===== Отрывок для чтения =====
Пархатого могила исправит, или как я был антисемитом
Шрифт:
Для меня 1979 год проходил под знаком Боратынского. Я еще служил в СевНИИГиМе, а после работы отправлялся в Публичку — читать сокровище: толстенную диссертацию норвежца Гейра Хетсо (Geir Kjetsaa) о Боратынском, написанную по-русски. В судьбе поэта бросалась в глаза лакуна: его детский проступок советские источники ханжески замалчивали. Не было ни одной книги, где об этом можно было прочесть, — ни одной! Получалось, что нас, читателей, власть за каких-то недоумков или несмышленышей держала. Что тут было скрывать?! В Пажеском корпусе мальчишка — чисто по-мальчишески — проворовался. Играл в благородных разбойников в компании таких же сорванцов, пажей Приклонского и Ханыкова (не иначе как от хануки; но тогда я и слова этого не знал), на дворе-то Шиллер стоял во весь рост. Создали Общество мстителей.
«Приклонский,
На следствии Боратынский признал себя начальником Общества — и в апреле 1816 года был исключен из Пажеского корпуса, с разрешением выслужить вину солдатчиной. Всего этого нам знать не полагалось, русский поэт (Россией по сей день не прочитанный) должен был представать беленьким, с крылышками. Повторю в сотый раз: ужас советской власти в мое время состоял уже не в ее жестокости, не в первую очередь в жестокости, а в пошлости и бездарности. Как понять стихи Боратынского и его жизнь, не зная, за что он в солдаты угодил?
Писал Хетсо по-русски на удивление правильно, но всё же не без петухов вроде «имел влияние над цесаревичем». Я не знал, чему больше удивляться: правильности или срывам. Как я был ему благодарен, как мне хотелось подружиться с этим человеком! Рядом с мертвечиной советских литературоведов его текст был живой, обаятельный — и всегда (в биографической части) развивался умно, ставил те вопросы, которые напрашивались.
«Больше всего бросается в глаза непобедимая страсть юноши к резонерству…»
За одно это кинешься ноги обнимать. Мы-то ведь одни агиографии знали. А провал на экзамене? Разве не хотелось узнать об академических успехах поэта? Пушкин, между прочим, окончил лицей третьим с конца по успеваемости. Тоже не блистал. Но и это было тайной мадридского двора в советских пампасах. Простую истину — что ни один из великих писателей не был вундеркиндом, что писателем человека делают случай и общество, а не логарифмическая линейка в генах, — приходилось добывать из-под глыб.
===== Сохранённые строки =====
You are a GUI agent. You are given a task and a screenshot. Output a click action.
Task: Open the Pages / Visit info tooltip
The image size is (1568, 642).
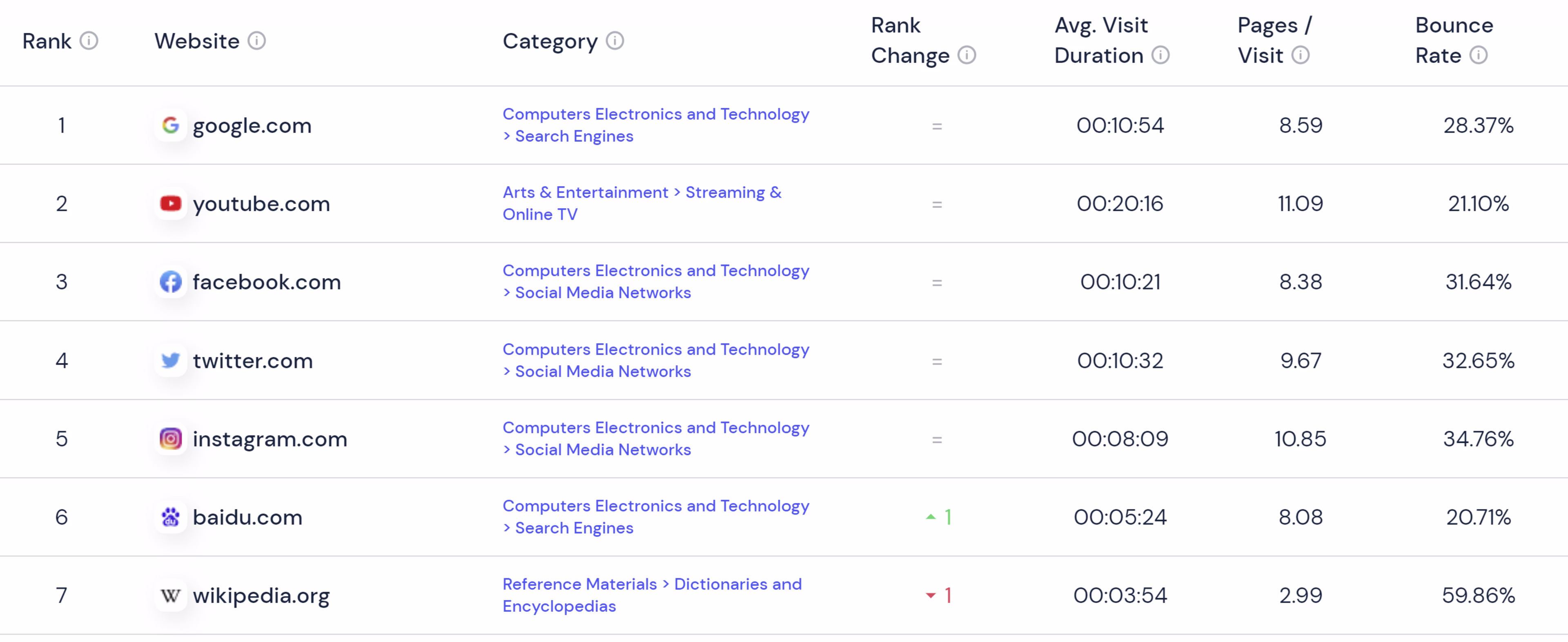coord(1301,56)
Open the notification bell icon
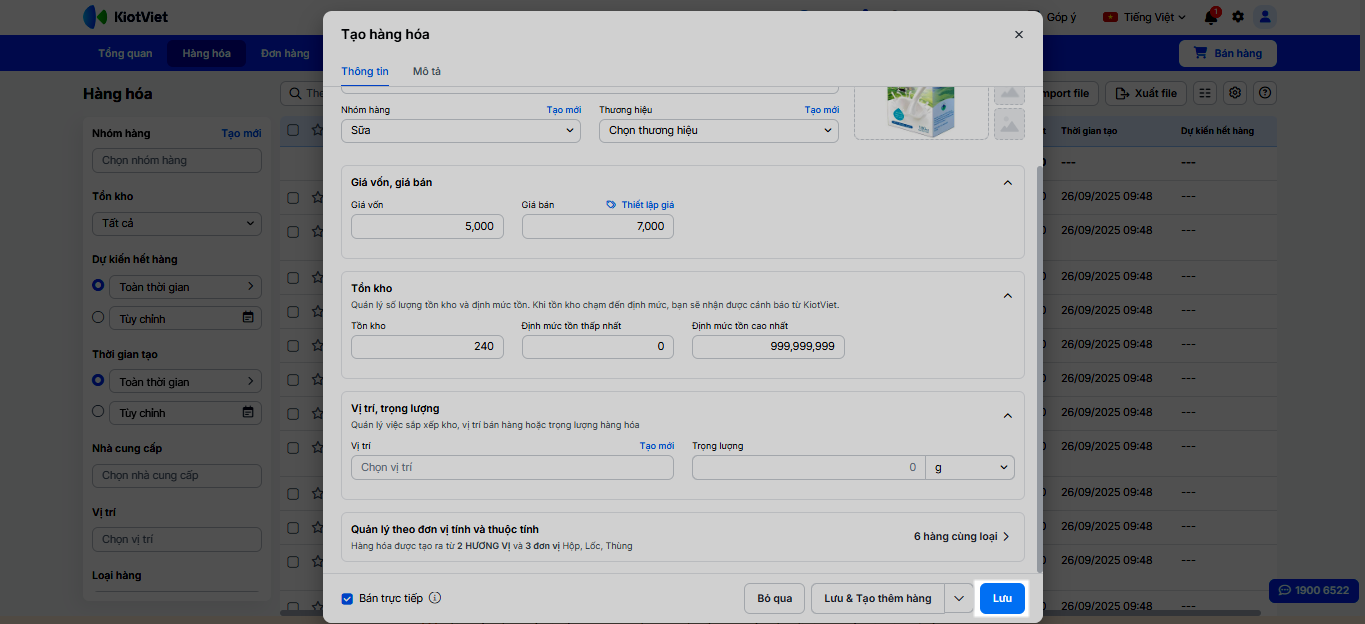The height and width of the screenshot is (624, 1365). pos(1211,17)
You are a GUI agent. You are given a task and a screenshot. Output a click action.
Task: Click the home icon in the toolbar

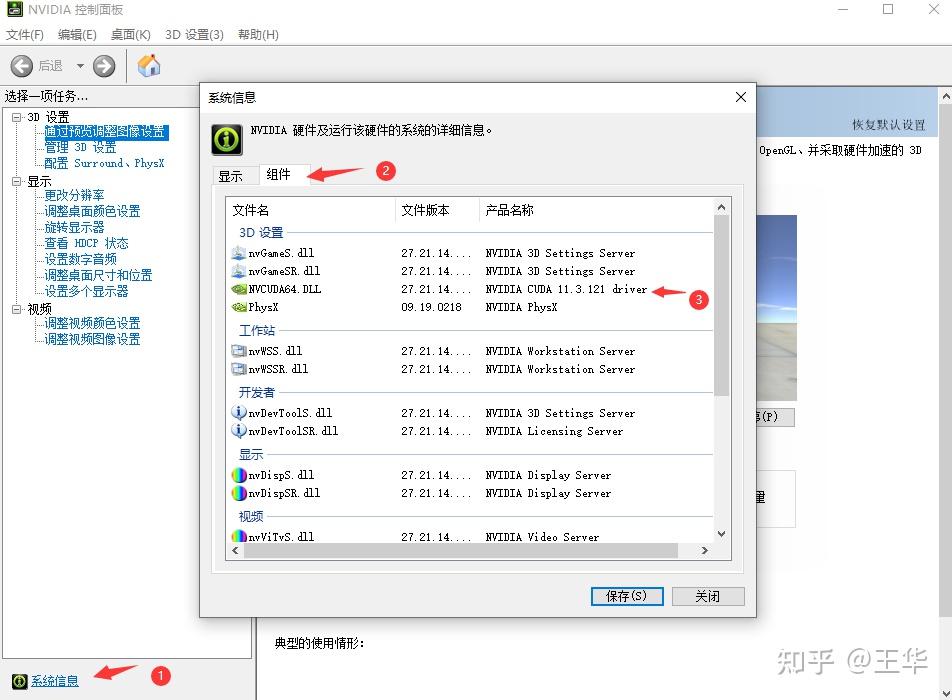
=====
===== Сохранённые строки =====
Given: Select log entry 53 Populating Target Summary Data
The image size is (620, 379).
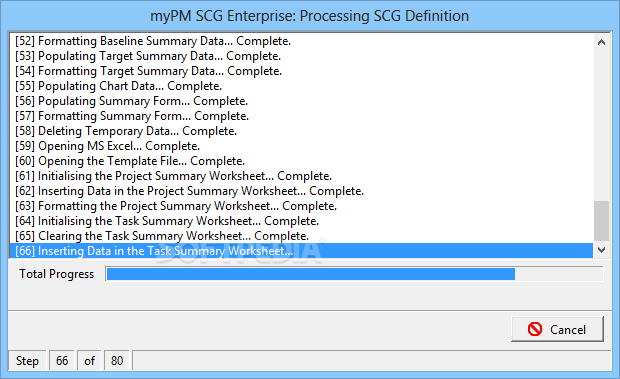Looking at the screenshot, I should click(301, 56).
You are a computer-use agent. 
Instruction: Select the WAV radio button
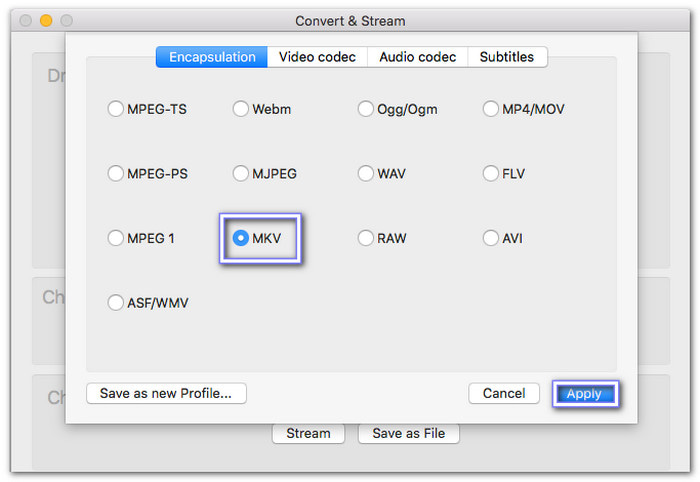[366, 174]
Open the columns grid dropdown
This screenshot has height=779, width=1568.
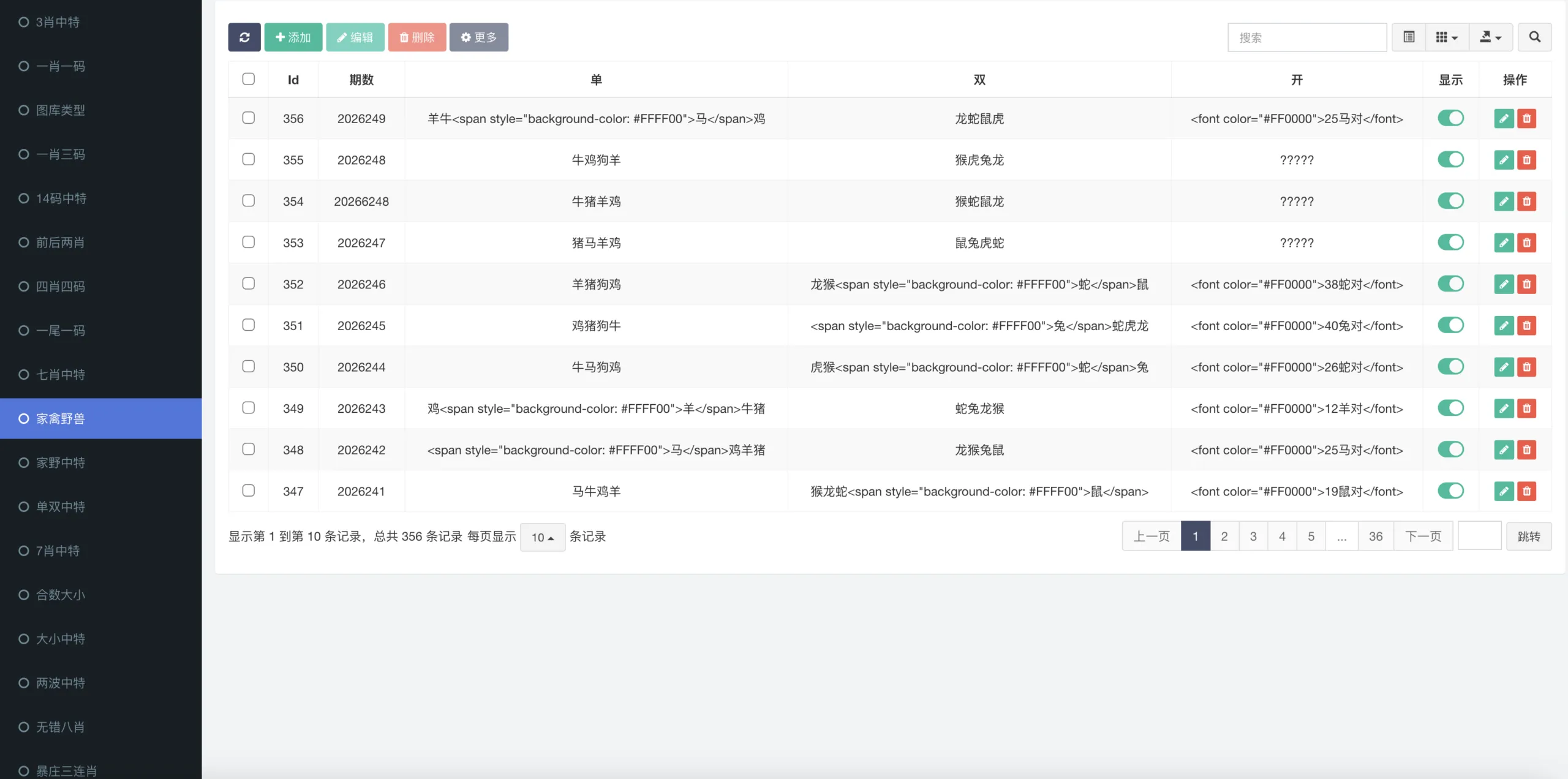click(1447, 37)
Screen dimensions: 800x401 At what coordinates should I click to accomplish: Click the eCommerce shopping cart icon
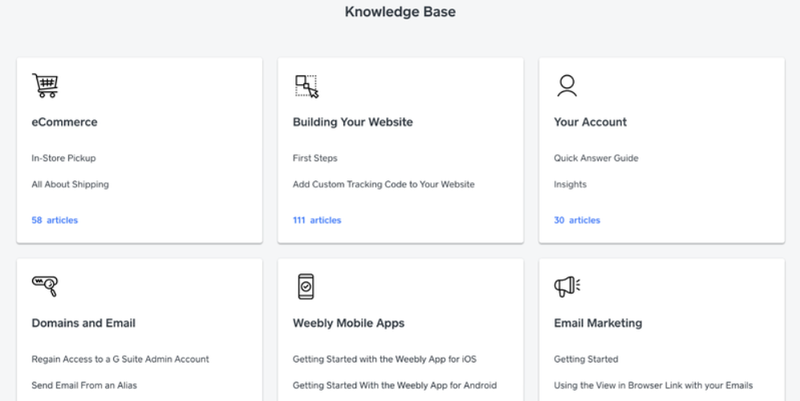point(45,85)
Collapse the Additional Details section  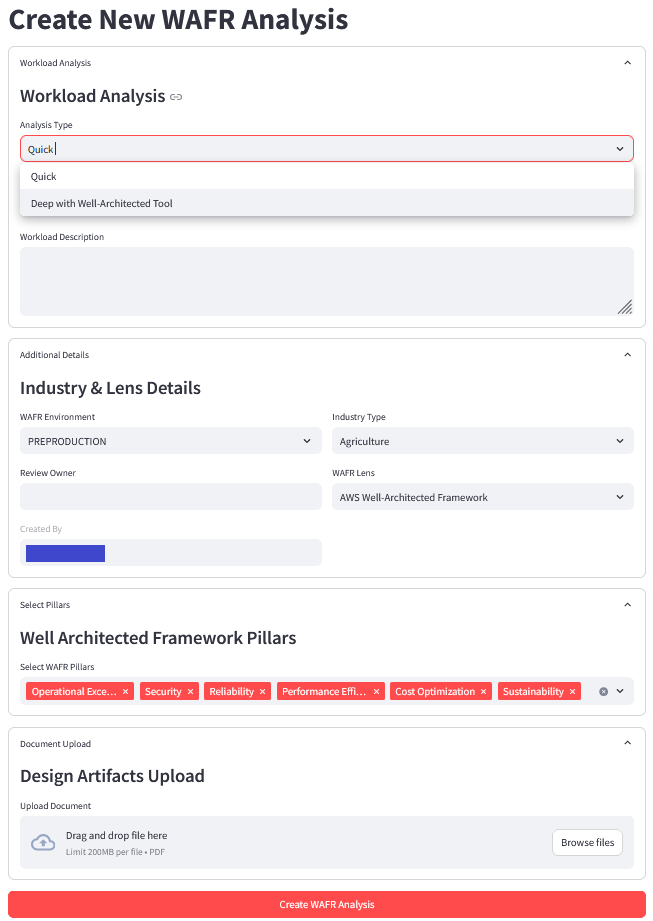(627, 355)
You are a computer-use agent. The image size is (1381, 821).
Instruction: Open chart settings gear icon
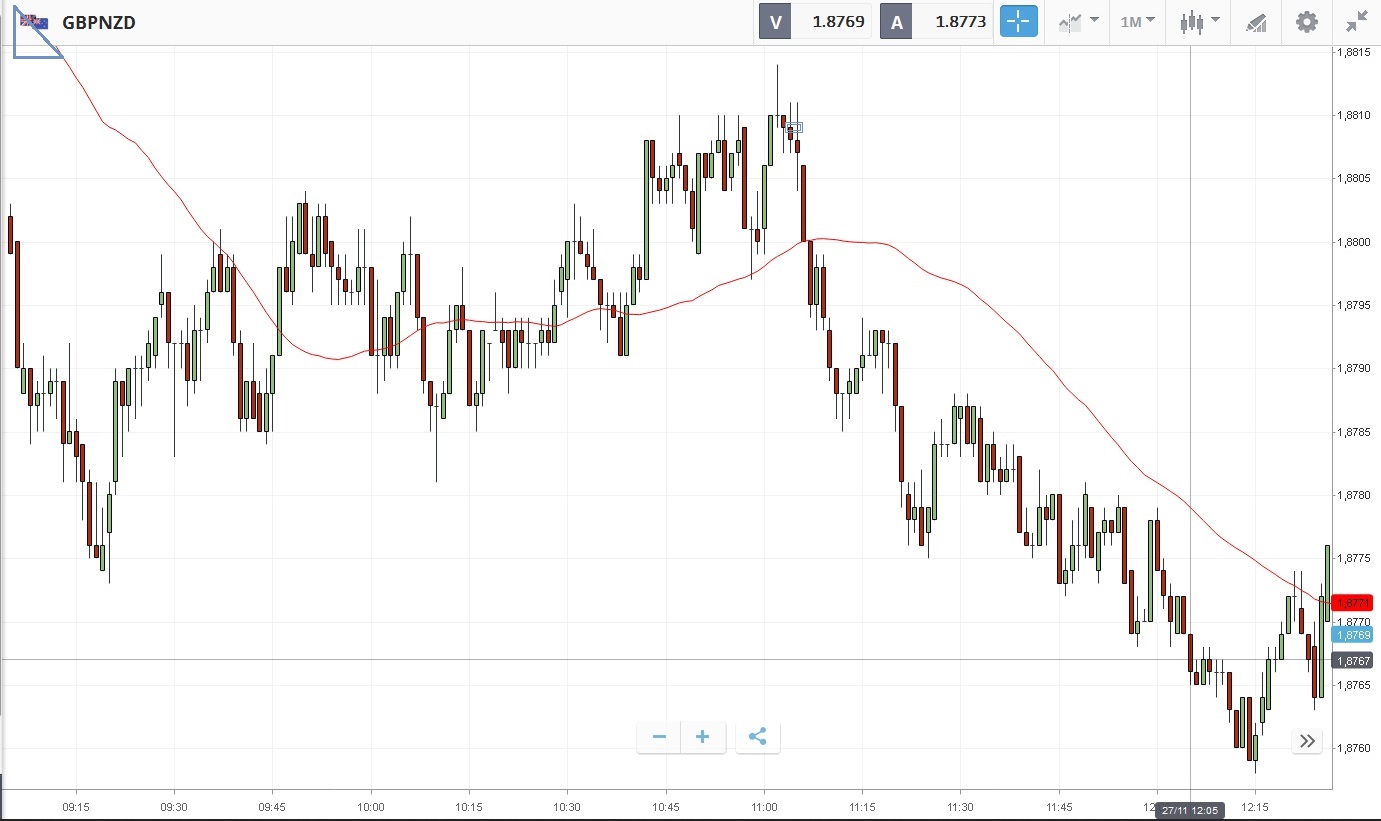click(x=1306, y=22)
=====
===== Сохранённые строки =====
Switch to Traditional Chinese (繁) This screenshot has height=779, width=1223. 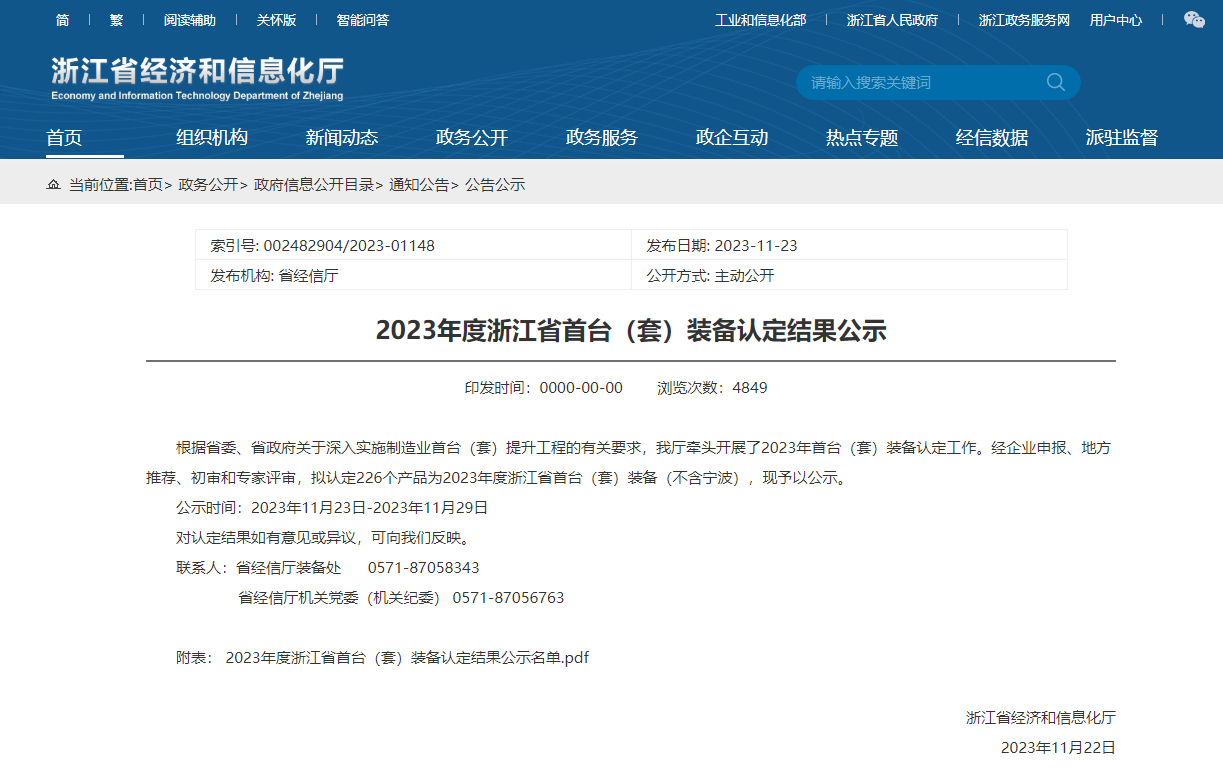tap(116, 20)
=====
▶ Условие задачи:
Пожалуйста, допишите продолжение отрывка о Боратынском, начиная сразу после его последнего предложения. Строки никак не связаны с отрывком о Боратынском.

▶ Ожидаемый ответ:
Двадцать лет спустя мне случилось взять у Хетсо по телефону интервью о Боратынском для русской службы Би-Би-Си. К этому времени я уже читал его статьи, многого от интервью не ждал, да ничего и не получил…
По вечерам я приезжал в Горскую и, захлебываясь, пересказывал прочитанное и продуманное, а Таня и Нина, уложив детей, слушали. Мое радостное возбуждение передавалось им. Слушали меня с интересом, но понимали очень по-разному. Нина, женщина яркая, во всем, от внешности до характера, резко прочерченная, была умна и артикулирована, ее нравственные суждения обо всем могли служить эталоном, но стихов она не чувствовала и прошлым не интересовалась, вся была в сегодняшнем дне, в своей профессии (она преподавала английский) и в своей нелегкой жизни. В ту пору это было для меня загадкой; мне казалось, что каждый умный человек должен любить и понимать стихи, — заблуждение, восходящее к нездоровой атмосфере послесталинской оттепели, когда посредственные стихотворцы собирали стадионы слушателей, изголодавшихся по свободе.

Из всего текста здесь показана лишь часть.